Gli emendamenti (art. 2, co. 1, lett. a), b), c) e da c-bis) a c-undecies) estendono l’applicazione della mediazione obbligatoria e ampliano i casi nei quali si può ricorrere alla negoziazione assistita prevedendo incentivi per i privati, le imprese e i professionisti a utilizzare tali strumenti avvalendosi dell’assistenza da parte di soggetti dotati di specifiche competenze e adeguatamente formati. Sostituendo la lettera a) e eliminando le lettere b) e c) del comma 1, determinano una drastica inversione di rotta rispetto all’impostazione precedente rilanciando l’uso della mediazione nei settori, invece, esclusi dal d.d.l. originario, sulla base di un nuovo sistema di incentivi e semplificazioni. Al contempo estendono il ricorso alla mediazione obbligatoria, quale condizione di procedibilità, a materie individuate in modo specifico.

Delicata risulta la previsione che, al fine di incentivare la partecipazione effettiva alla mediazione da parte delle pubbliche amministrazioni limita la responsabilità del funzionario ai casi di dolo o colpa grave in ragione del rischio di un complessivo abbassamento della soglia di “attenzione amministrativa” verso una gestione oculata delle risorse pubbliche. E’

pur vero, tuttavia, che la complessità della disciplina normativa, l’eccessiva burocratizzazione dei processi decisionali, inducono il funzionario al ‘timore della firma’ ad opporre resistenza al raggiungimento di un accordo ritenendosi più rassicurante la pronuncia di un giudice alla quale, poi, conformarsi. Tali difficoltà, però, potrebbero essere superate attraverso altri interventi come, ad esempio l’ausilio dell’Avvocatura dello Stato o di quella dell’ente in mediazione, anche attraverso il rilascio di un parere.

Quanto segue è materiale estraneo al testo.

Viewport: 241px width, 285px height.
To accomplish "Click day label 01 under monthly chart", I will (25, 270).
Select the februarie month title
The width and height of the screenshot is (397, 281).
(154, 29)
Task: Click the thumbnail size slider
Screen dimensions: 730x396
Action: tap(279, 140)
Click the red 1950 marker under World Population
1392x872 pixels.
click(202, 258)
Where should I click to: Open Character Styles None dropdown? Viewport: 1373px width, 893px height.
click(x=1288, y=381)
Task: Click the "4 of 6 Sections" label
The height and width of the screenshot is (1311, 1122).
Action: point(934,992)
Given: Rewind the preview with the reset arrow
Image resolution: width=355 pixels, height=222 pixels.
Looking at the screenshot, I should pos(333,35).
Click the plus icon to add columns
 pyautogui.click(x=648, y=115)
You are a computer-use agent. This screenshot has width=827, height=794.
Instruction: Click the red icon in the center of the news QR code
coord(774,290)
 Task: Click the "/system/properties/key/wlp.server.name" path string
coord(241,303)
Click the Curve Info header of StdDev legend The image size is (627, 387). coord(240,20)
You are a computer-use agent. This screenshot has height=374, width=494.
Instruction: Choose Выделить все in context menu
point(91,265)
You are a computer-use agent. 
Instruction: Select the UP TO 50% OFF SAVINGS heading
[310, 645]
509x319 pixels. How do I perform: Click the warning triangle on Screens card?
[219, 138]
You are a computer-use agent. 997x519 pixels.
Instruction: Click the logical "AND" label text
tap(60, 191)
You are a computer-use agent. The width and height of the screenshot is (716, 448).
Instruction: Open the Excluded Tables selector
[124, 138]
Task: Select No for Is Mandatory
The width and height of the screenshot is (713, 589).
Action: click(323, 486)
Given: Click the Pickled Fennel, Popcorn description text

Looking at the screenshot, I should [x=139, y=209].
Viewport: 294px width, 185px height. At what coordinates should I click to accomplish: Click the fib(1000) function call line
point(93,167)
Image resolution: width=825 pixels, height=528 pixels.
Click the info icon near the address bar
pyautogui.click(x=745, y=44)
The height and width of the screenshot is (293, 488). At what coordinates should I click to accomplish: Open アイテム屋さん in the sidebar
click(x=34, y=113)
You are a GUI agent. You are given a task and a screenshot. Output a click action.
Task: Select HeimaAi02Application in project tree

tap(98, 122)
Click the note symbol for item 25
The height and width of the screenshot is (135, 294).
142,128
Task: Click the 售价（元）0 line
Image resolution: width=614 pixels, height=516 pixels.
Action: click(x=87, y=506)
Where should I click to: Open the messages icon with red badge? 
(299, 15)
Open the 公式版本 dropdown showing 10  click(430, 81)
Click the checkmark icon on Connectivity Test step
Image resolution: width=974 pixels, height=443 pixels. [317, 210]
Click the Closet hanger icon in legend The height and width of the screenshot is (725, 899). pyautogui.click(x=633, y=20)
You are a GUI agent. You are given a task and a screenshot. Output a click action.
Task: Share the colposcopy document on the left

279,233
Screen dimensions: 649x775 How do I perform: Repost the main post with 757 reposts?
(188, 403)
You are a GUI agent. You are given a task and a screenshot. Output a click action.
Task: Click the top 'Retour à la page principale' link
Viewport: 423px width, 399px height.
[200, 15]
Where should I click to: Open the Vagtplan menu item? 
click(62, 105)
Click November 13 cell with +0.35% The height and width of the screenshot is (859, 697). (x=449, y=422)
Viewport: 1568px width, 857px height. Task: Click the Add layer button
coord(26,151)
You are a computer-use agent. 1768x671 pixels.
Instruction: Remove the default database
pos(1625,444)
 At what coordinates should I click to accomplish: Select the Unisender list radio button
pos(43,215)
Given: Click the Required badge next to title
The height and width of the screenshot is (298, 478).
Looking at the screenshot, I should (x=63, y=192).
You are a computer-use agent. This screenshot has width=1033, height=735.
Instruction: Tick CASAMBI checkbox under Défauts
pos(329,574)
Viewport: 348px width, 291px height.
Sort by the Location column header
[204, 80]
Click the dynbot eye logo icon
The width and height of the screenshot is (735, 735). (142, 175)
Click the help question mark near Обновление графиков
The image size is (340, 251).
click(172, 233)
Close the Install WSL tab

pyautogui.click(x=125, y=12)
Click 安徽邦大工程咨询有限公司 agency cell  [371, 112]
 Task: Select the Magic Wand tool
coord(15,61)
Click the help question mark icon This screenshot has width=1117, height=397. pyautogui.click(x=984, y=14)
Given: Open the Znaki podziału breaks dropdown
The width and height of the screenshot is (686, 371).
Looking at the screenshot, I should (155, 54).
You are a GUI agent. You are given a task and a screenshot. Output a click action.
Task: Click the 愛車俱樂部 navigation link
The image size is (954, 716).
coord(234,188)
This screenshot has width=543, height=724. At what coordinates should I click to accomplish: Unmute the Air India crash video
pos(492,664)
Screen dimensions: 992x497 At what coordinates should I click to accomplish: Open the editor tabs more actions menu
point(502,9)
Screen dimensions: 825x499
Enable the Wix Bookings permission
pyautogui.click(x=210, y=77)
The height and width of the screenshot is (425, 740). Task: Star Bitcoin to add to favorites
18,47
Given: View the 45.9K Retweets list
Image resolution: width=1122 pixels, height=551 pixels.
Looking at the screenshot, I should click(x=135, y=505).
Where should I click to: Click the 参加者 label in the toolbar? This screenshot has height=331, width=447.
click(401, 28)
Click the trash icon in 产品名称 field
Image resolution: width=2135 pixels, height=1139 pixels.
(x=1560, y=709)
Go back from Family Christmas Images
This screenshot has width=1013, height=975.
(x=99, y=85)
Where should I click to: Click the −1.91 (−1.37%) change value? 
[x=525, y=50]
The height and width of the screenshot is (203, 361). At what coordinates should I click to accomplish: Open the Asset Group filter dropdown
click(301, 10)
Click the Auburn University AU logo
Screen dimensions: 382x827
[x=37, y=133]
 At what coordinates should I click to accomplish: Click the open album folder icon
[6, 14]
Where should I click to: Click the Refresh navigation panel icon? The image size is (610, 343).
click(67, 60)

E’ condivisibile la previsione di cui alla nuova lettera c-octies, in base alla quale, le parti della procedura di mediazione possano stabilire, al momento della nomina dell’esperto da parte del mediatore, che la relazione redatta da tale esperto possa essere prodotta nell’eventuale giudizio, perché il giudice possa liberamente valutarla.